EXERCISE PROMPT: A verbatim transcript of the data below is required, images omitted.

***** MATERIAL SUPPLIED *****

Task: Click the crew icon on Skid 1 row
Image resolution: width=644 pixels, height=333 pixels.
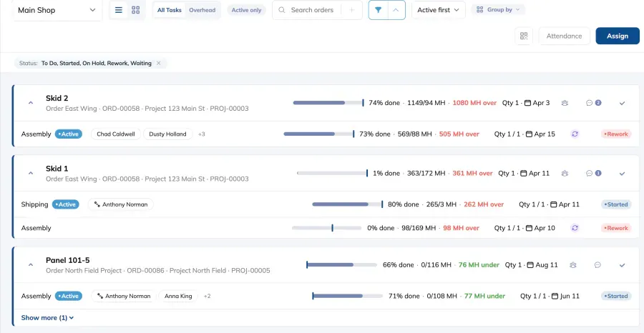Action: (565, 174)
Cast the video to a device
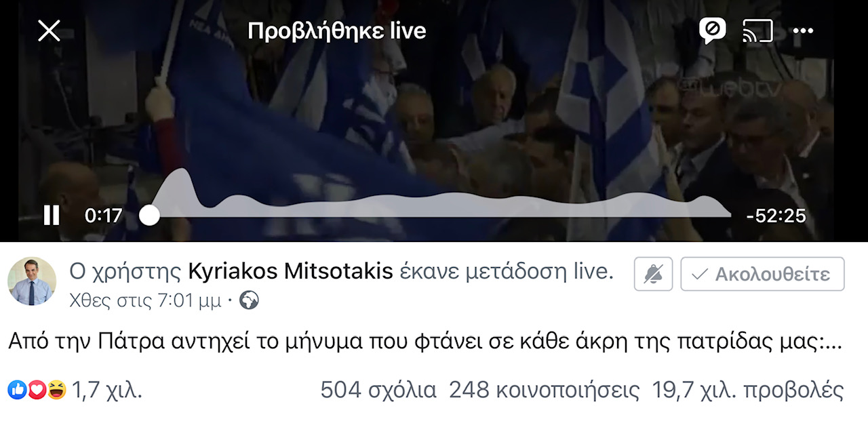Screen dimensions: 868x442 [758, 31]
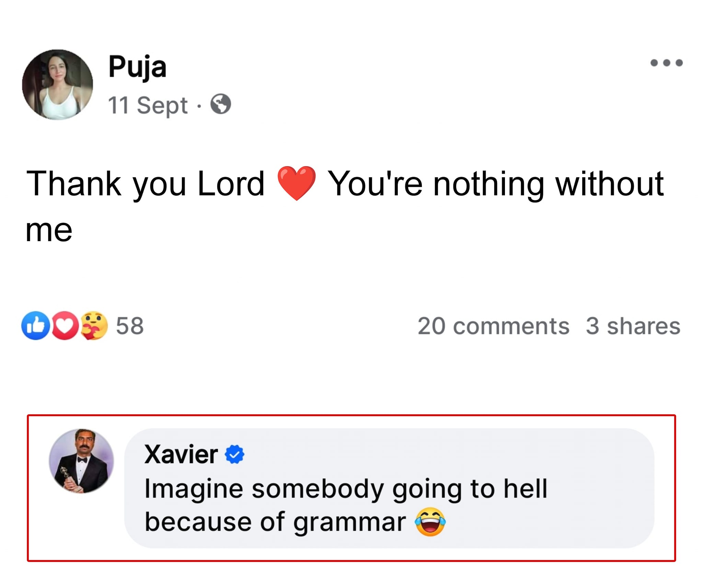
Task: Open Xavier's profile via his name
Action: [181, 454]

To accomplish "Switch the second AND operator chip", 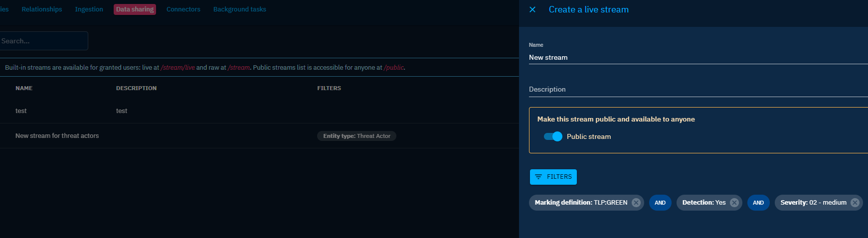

*****

PROBLEM SOLUTION:
Task: Click the crew icon on Skid 1 row
Image resolution: width=644 pixels, height=333 pixels.
Action: (565, 174)
Cast the video to a device
Screen dimensions: 868x442 [758, 31]
Task: Open Xavier's profile via his name
Action: [181, 454]

To accomplish "Switch the second AND operator chip", 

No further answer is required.